Come, moon. Come, shouts a ten year dream.
There is money in the bank to be spent.
The lovers are loving in the grace of midnight
In the moon in the pool.
Passing on a hammer from generation to generation serves multiple purposes. First, it gives one a token to remember the past. Second, it connects lives over time by creative function. Thirdly, it instils almost a godlike (think Thor) responsibility to pass on stored memory to those who come after. By this transfer of knowledge seniors offer continuing protection to human kind. Often this stored wisdom needs to be tweaked or repaired wholesale in the face of changing nature or alien threats. The importance of tools and practicality Metras reflects on in a poem that he, not surprisingly, entitles The Hammer. Consider these lines detailing the efficaciousness of this powerful symbol from the heart of the piece,
And now the hammer needs a new handle. Thirty years
of apartments and houses,
of shelves for clothes and books and out-grown toys,
of warped and ant-eaten clapboards,
door jams out of plumb, tree forts,
even the stuck faucet felt the hammer’s weight.
Its wood handle gripped and stained with sweat and
memory.
Its steel head dull but solid, older even than I am.
The wood handle split down the middle one day
when banging chisel to name a rock in the flower bed.
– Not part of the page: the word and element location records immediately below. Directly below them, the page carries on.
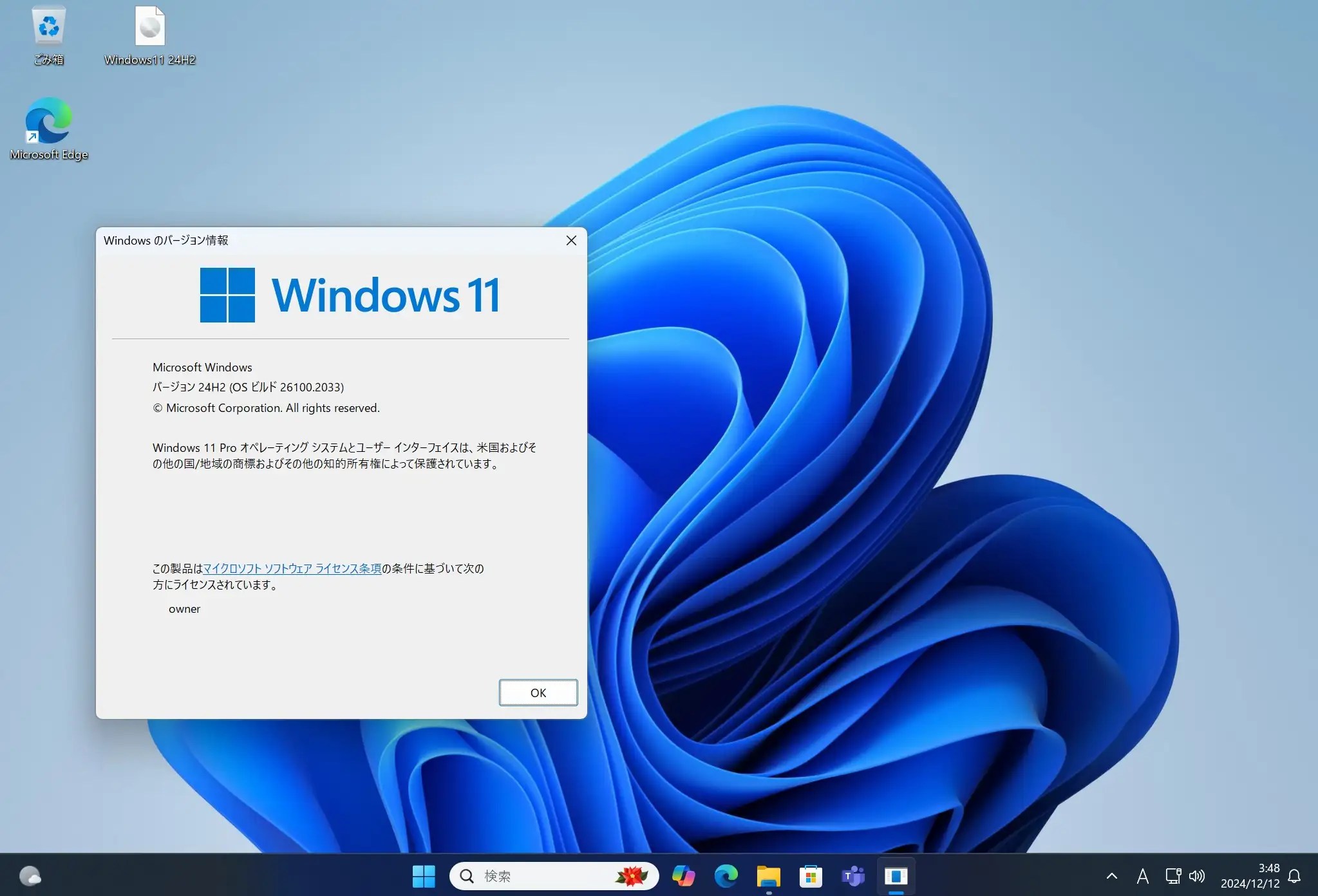Launch Edge from the taskbar
The width and height of the screenshot is (1318, 896).
(x=726, y=876)
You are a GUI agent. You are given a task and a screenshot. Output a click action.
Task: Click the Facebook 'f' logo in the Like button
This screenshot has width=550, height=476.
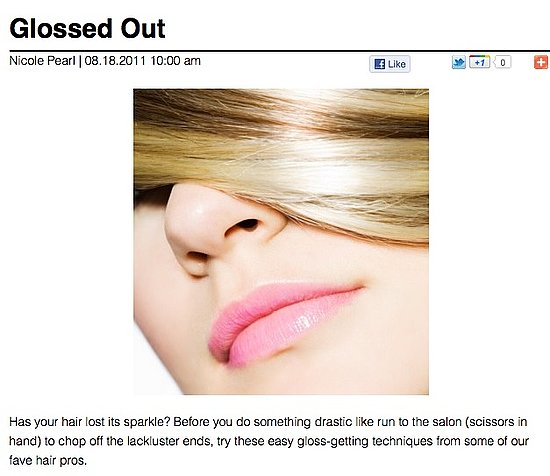tap(380, 64)
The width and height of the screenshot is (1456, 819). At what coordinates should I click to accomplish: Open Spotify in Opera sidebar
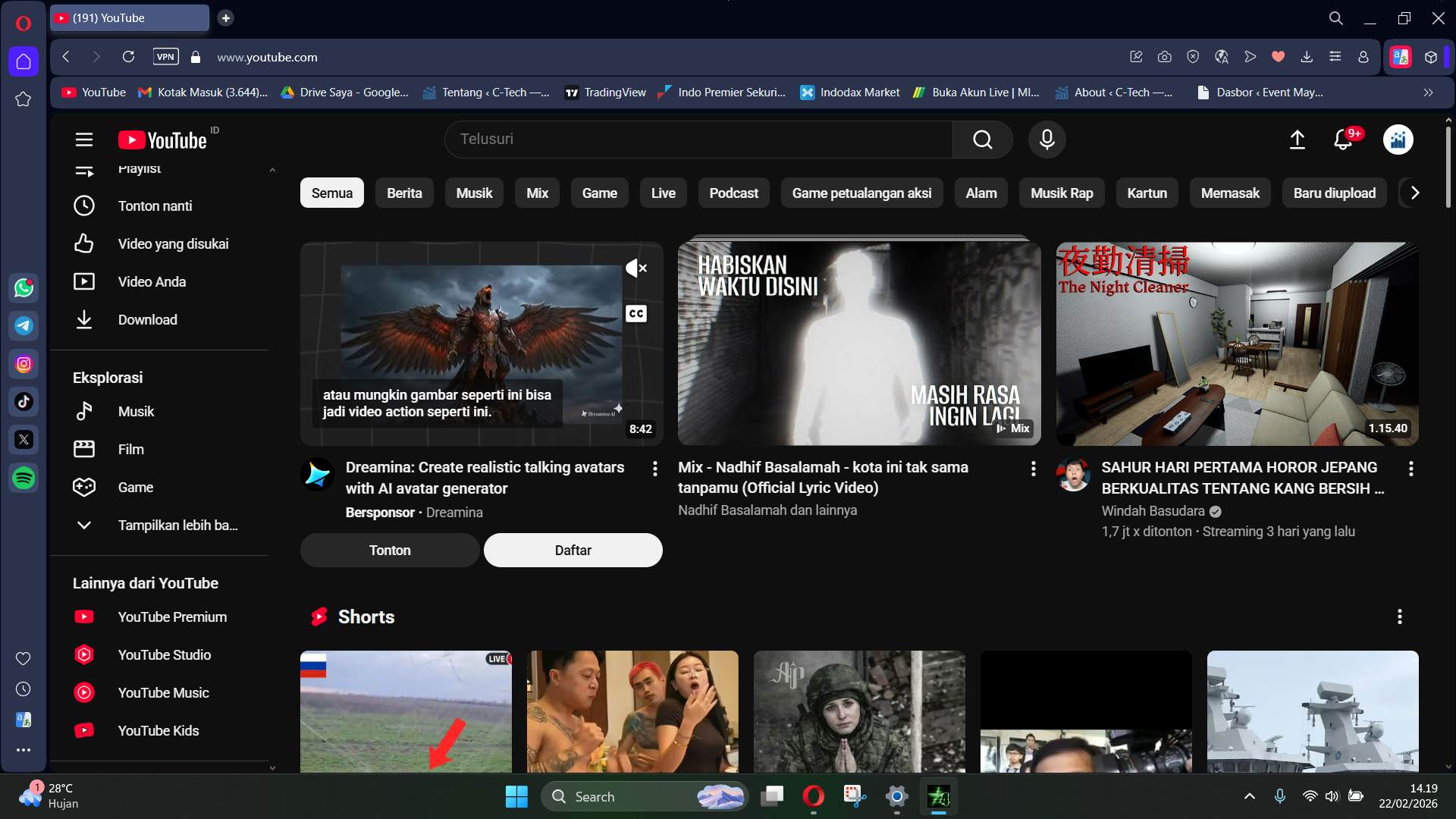[24, 478]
When the hounds of heaven are loosed Trappist monks and certain poets pray. Metras, after invoking the ghost of Thomas Merton, seems to number himself among those poets in this collection’s masterwork entitled The Rain, The Flood. In this seven section piece Metras’ Cistercian-like persona voices his personal stoicism in the face of collapsing society. Surrounded by the merciless music and madness of existence, the poet counsels acceptance and forgiveness. Water acts as a great destroyer, but also exhibits even greater powers of cleansing. Metras puts it this way,
Who questions rain
pitting the asphalt of our lives,
clotting in the turnings of culverts
and storm drains with the litter
of our lust, when all it wants
is that singular, downward journey?
Down the river bank
the old beech tree at the bend,
its roots rain-bared a little more
each year, will soon plunge
into the welcoming surge with
the grace of a clipped-wing angel.
Set in Istanbul Turkey Metras’ piece entitled Meditation on Chestnuts emits in its smoky timelessness an exotic fragrance indeed. I like this poem a lot. Outside the Grand Bazaar (I’ve stood in that exact spot—years ago) this purveyor of roasted chestnuts tends to his business through the centuries. Details change but the essentials survive and connect the ages. The poem opens inscrutably,
The chestnut roaster on the street outside
the Grand Bazaar ignores tourists coming
and going, ignores the glitter and noise
inside the shops, so busy cooking and
peeling, so intent arranging chestnuts –
arcs inside of arcs on the hot plate, row
after row, some cooked, some raw, all
arcing like a prayer…
Toward the end of the collection Metras places his poem April. Tulips and melting snow bring with them more unwelcome happenings. It is, after all, New England. Cruel jokes, thawing dead animals, and gossip carry the day. Yet there is beauty as seen from above by the universal lunar observer. The poet urges connection and cautious engagement and he expects nothing but the raw material of living. Metras opens this poem with man’s adaptation after the tumble of a failed dream. He says,
A neighbor is a builder. He loves April,
digs foundations, whistling. That before
the housing crash. Now he has some
sheep and goats. He doesn’t sing to them
as he shovels hay in, manure out.
These poems in total beget silence and contemplation. Like fast moving water from ice-packed heights, Metras’ words fall over us, crystalline and cleansing. Their impact: indisputably bracing.